Screening of approved drugs reveals potential treatment for COVID-19
Vascor (bepridil) could be used to treat COVID-19, according to a new study which screened drugs to repurpose against SARS-CoV-2.
A US Food and Drug Administration (FDA)-approved heart medication has shown significant effectiveness in interfering with SARS-CoV-2 entry into the human cell host, a drug screening investigation into COVID-19 has shown.
These findings are according to a new study by a team from Texas A&M University and the University of Texas Medical Branch (UTMB), both US.
The researchers screened currently approved medications to identify which ones could potentially be repurposed to combat SARS-CoV-2, the virus causing the current COVID-19 pandemic. The team found that the medication bepridil, which goes by the trade name Vascor, has high potential to treat COVID-19. Bepridil is currently approved by the FDA to treat angina, a heart condition.
“Only one medication is currently available, remdesivir, to provide limited benefits to COVID-19 patients and the virus may easily evade it,” said Professor Wenshe Ray Liu, the lead researcher from Texas A&M University. “Finding alternative medicines is imperative. Our team screened more than 30 FDA- and European Medicines Agency (EMA)-approved drugs for their ability to inhibit SARS-COV-2’s entry into human cells.
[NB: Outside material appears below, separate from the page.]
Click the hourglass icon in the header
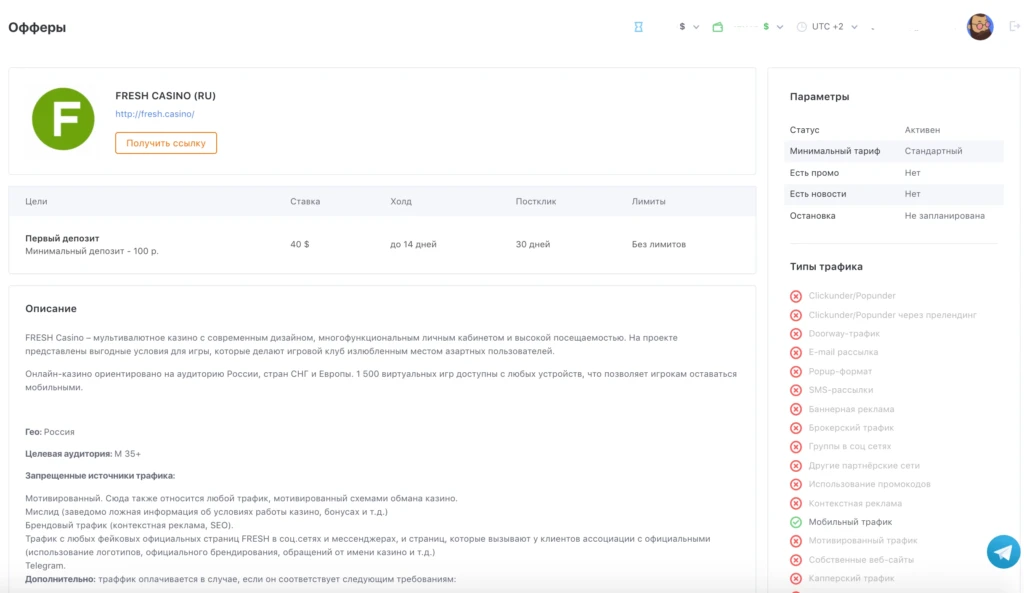The width and height of the screenshot is (1024, 593). coord(638,27)
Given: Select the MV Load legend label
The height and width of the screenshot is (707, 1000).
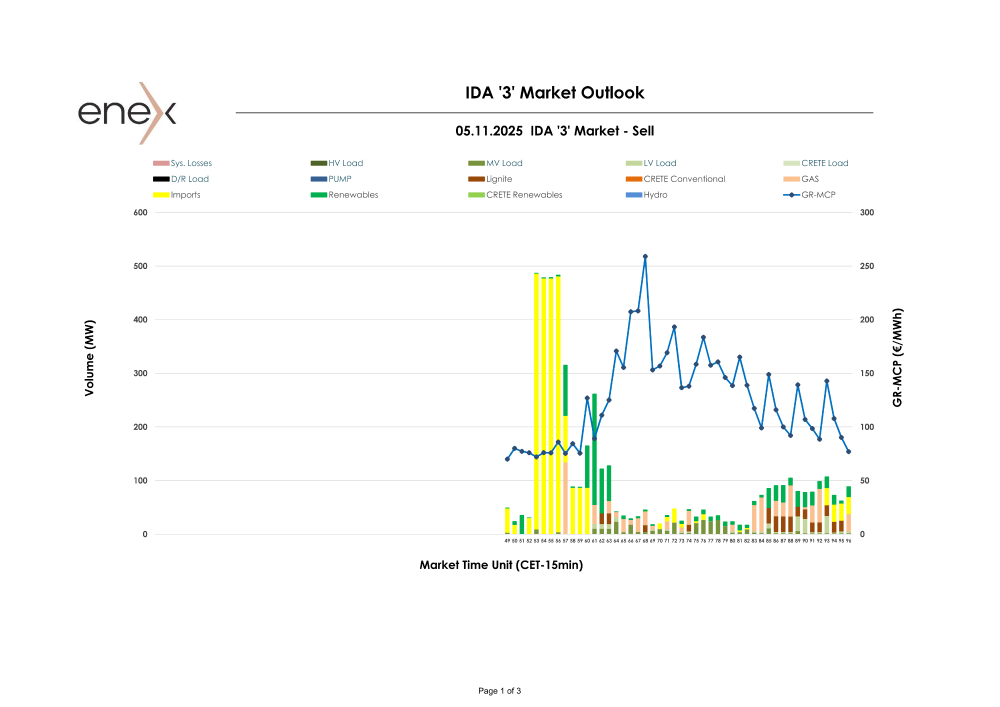Looking at the screenshot, I should 504,163.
The study found bepridil to offer the most potential for treatment of COVID-19. As a result, we are advocating for the serious consideration of using bepridil in clinical tests related to SARS-CoV-2.”
The team, which includes six other researchers from Texas A&M and four from UTMB, now plans to advance their work to animal models to further test bepridil. If pre-clinical trials are successful, the team hope to advance bepridil to clinical trials.
The findings of the study are published in Proceedings of the National Academy of Sciences of the United States of America (PNAS).